The outcomes of DENV serotype analysis in Vietnam, obtained during the largest DHF outbreak in 1987, showed 83,905 infections and 904 deaths mainly caused by DENV-2 (90.5%). On the other hand, in 1990, DENV-1 appeared and soon spread widely, reaching 62.5% contagious during 1993. DENV-3 was also detected with a lower proportion during the same period. From 1994 to 1998, scientists isolated the DENV-3, which showed the following decrease of DENV-1 distribution. In 1998, the prominent DENV serotype isolated was again the DENV-3 [25]. Across the years, the DENV-3 steadily decreased until it was completely replaced by other serotypes in 2000. Our findings showed that DENV-4 (68.5%) was prominent in the recent DHF outbreak in Quang Nam province (2018), followed by DENV-2 (17.9%), DENV-1 (12.8%), and DENV-3 (1 case, 0.4%).

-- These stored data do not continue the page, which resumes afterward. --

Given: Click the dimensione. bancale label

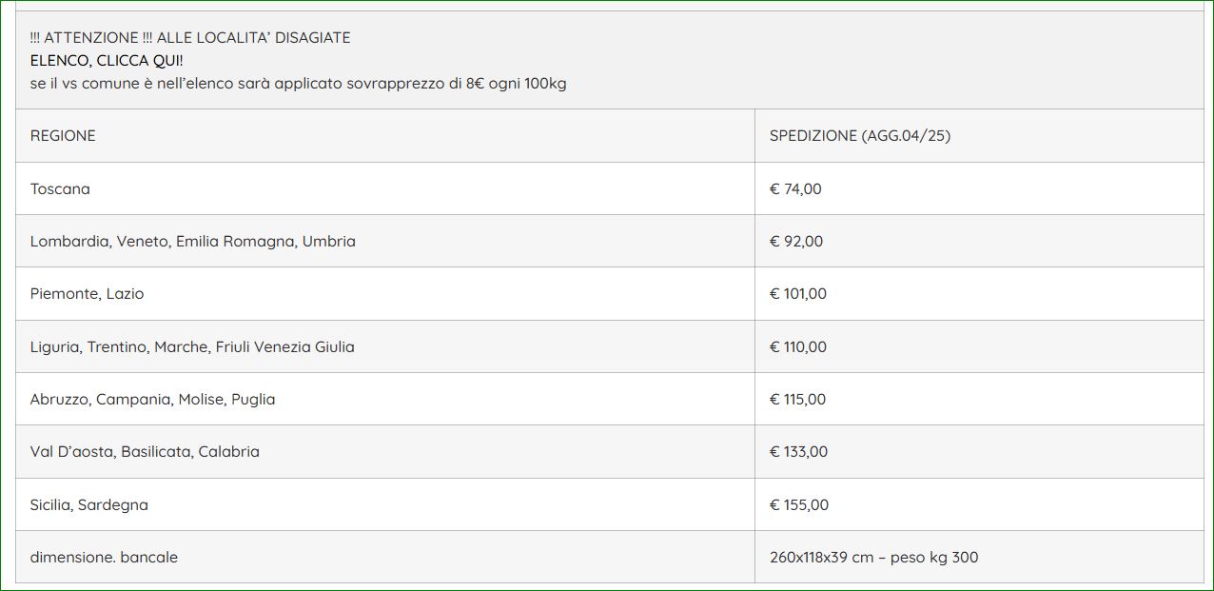Looking at the screenshot, I should [104, 557].
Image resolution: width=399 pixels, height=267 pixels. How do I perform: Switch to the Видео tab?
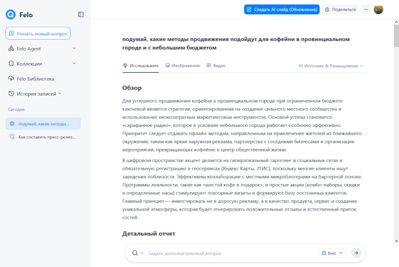(x=216, y=65)
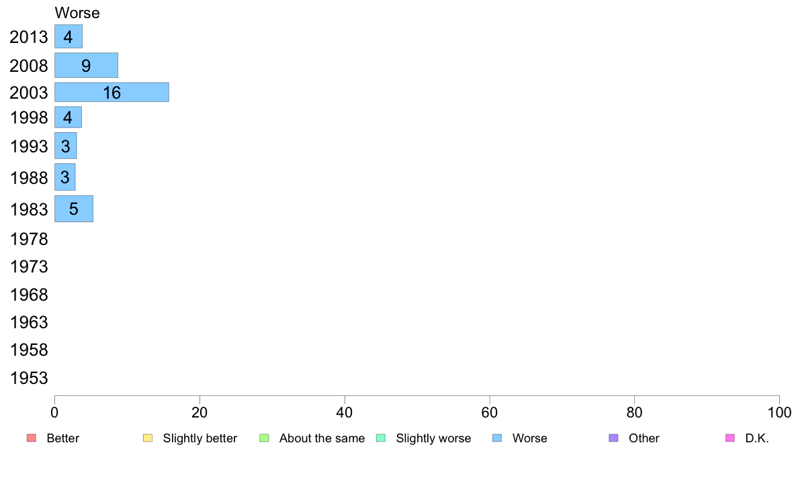Select the 2013 bar showing 4

click(69, 37)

When comparing data from studies conducted in HCM city in four consecutive years, from 2010 to 2013 [26], we could find the prominent distribution of DENV-1 (36%), followed by DENV-4 (27%), DENV-2 (26%), and DENV-3 (11%). While a different study conducted in Dong Thap province during the same period [27] from February 2012 to February 2013, the outcomes showed a different scenario: the DENV-2 distribution was the highest (36%), followed by DENV-4 (35%), DENV-3 (19%), and DENV-1 (11%). Based on the data provided above, we could recognize that the prominent distribution of DENV serotypes was likely to differ between regions but similar in trend of the increasingly prominent distribution of DENV-4 and the gradually decreasing of DENV-3. Therefore, longitudinal studies for the distribution of DENV serotypes are necessary for predicting the DHF outbreaks in a certain region and country. These studies will also be the trend of our DHF research in the future.

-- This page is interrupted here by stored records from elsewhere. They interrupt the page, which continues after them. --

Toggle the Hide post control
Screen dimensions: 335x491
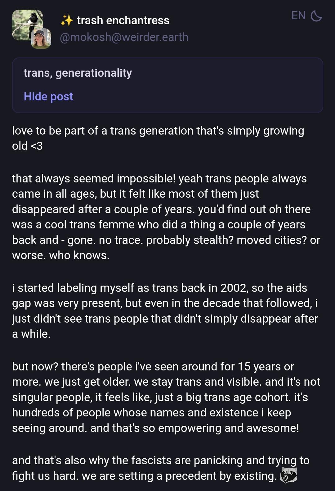[48, 97]
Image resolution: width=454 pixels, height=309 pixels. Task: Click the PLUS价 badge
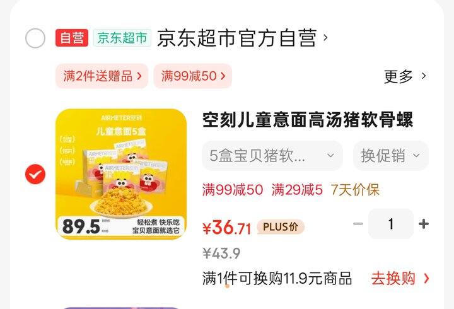281,227
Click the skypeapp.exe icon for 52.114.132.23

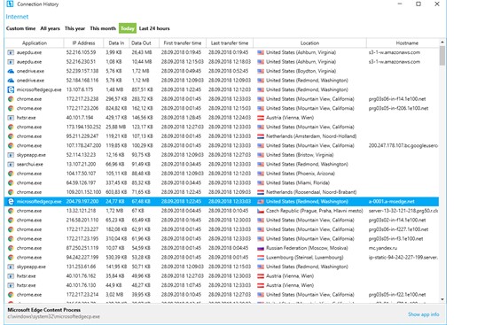[11, 155]
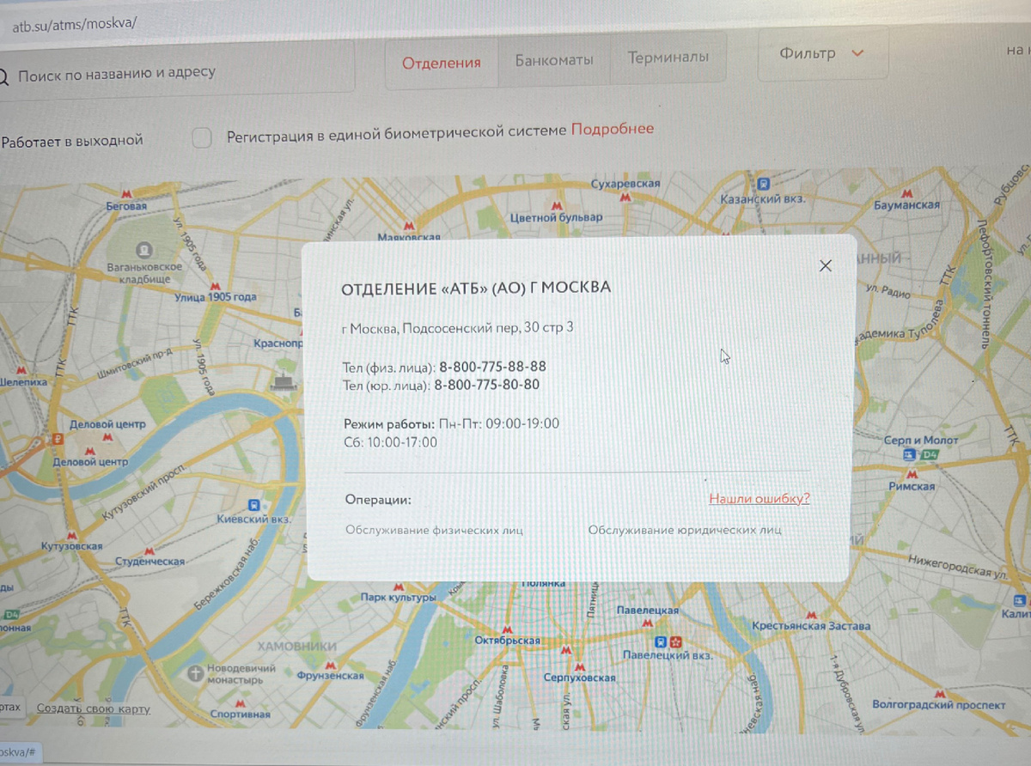Select the Казанский вокзал railway station icon
This screenshot has height=766, width=1031.
(x=764, y=183)
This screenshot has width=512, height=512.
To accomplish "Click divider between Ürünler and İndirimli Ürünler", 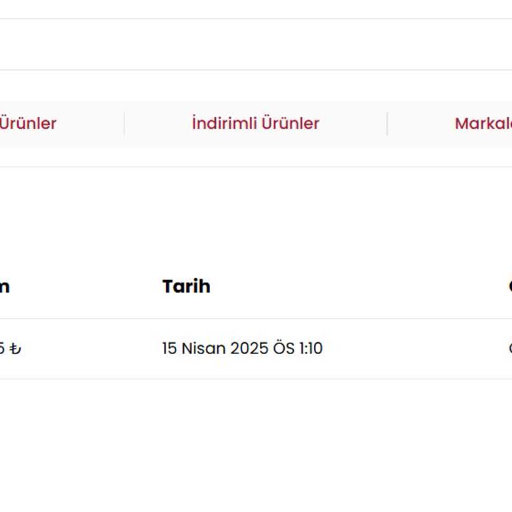I will (125, 124).
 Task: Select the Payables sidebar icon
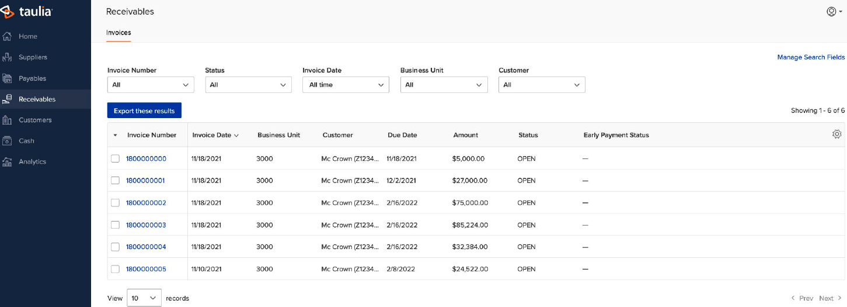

In addition, several studies revealed the relationship between DENV serotypes and the severity of DHF [10,11,12,13], showing a strict bond existing between the virus, host, and the environment. By this mechanism, the severity of DHF outbreak could be predicted based on the identification of DENV serotype characterized in the previous outbreak [11,12]. This aspect could be the main topic of investigation in future studies as a starting point for the creation of a specific algorithm and for the development of a more precise diagnostic approach based on targeting antibodies for each of the DENV serotypes.

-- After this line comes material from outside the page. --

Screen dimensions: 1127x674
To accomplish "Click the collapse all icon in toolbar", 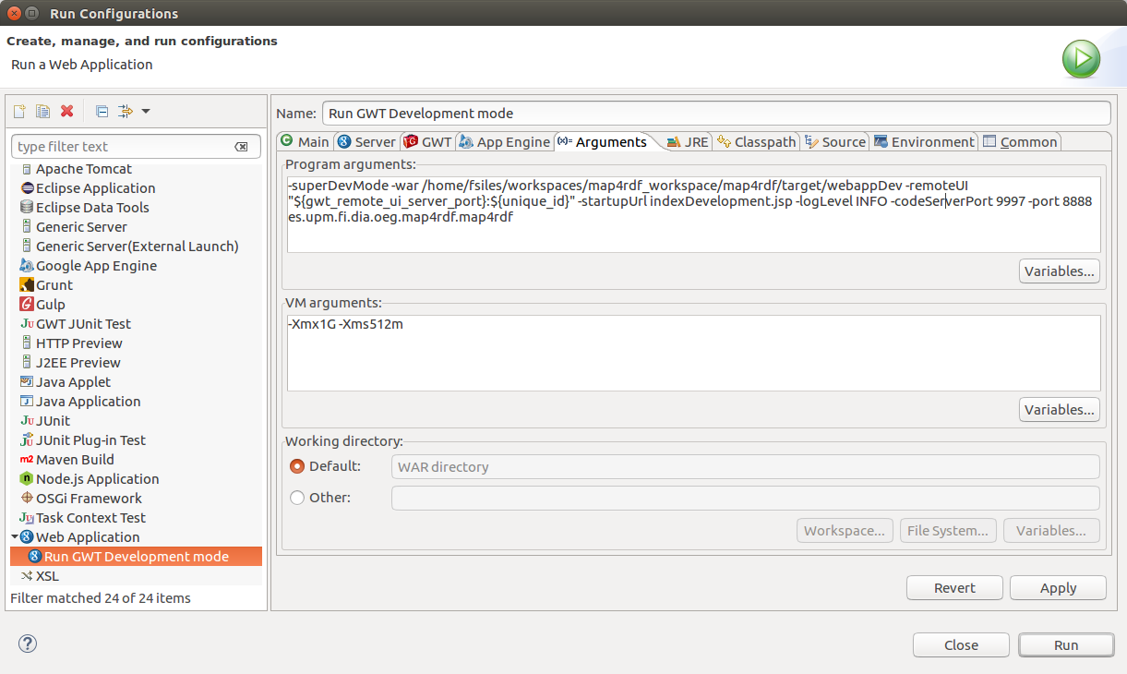I will [x=102, y=112].
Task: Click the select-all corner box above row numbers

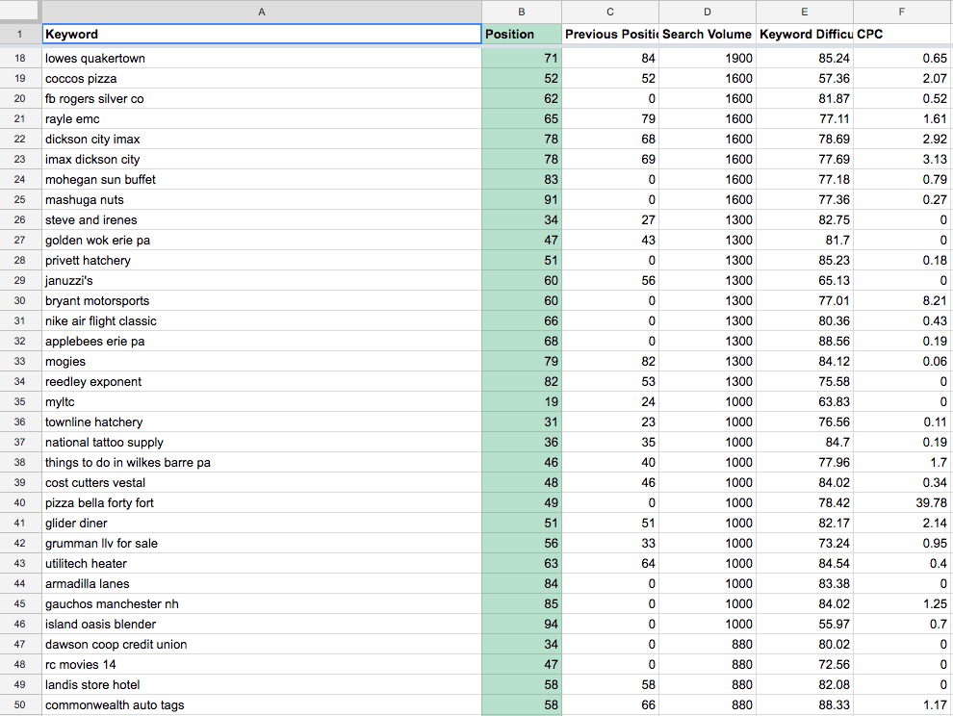Action: click(x=19, y=11)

At the time of this article, the antibody (IgG or IgM) assays represented valuable tools in diagnosis whether patients were facing a primary or secondary infection. NS1 tests were highly valuable as rapid tests based on immune chromatography, which is an easily assessed procedure in laboratories or even on-site in the clinical wards [28]. There are many manufacturers that can provide the basic kits needed to perform these tests that can reach a specificity as higher as 90% with a grade of high sensitivity that can be stable for the first three days [28]. The NS1 tests performed in Region General Hospital of Quang Nam province were highly sensitive, like the RT-rPCR assay in the first three days, and were stable until day 9 of the condition. However, due to the limitation of blood samples on day 8 and day 9, it was difficult to consolidate these results.

5. Conclusions

Although DHF outbreaks are worsening in Quang Nam province with the increasing numbers of infections, studies describing the distribution of DENV serotypes are rare. Assessing the circulation and the grade of transmission of DENV serotypes could help local health authorities in predicting new foci of infection, thus allowing them to implement proper treatment strategies at a local level and nationwide. Owing to the application of RT-rPCR assay in detecting and serotyping DENV in patients’ blood samples, our study could be helpful in elucidating the question regarding which of the DENV serotype would be prominent during the next DHF outbreak. We plan to continue the study in the next years to better describe the DHF epidemiology in Vietnam.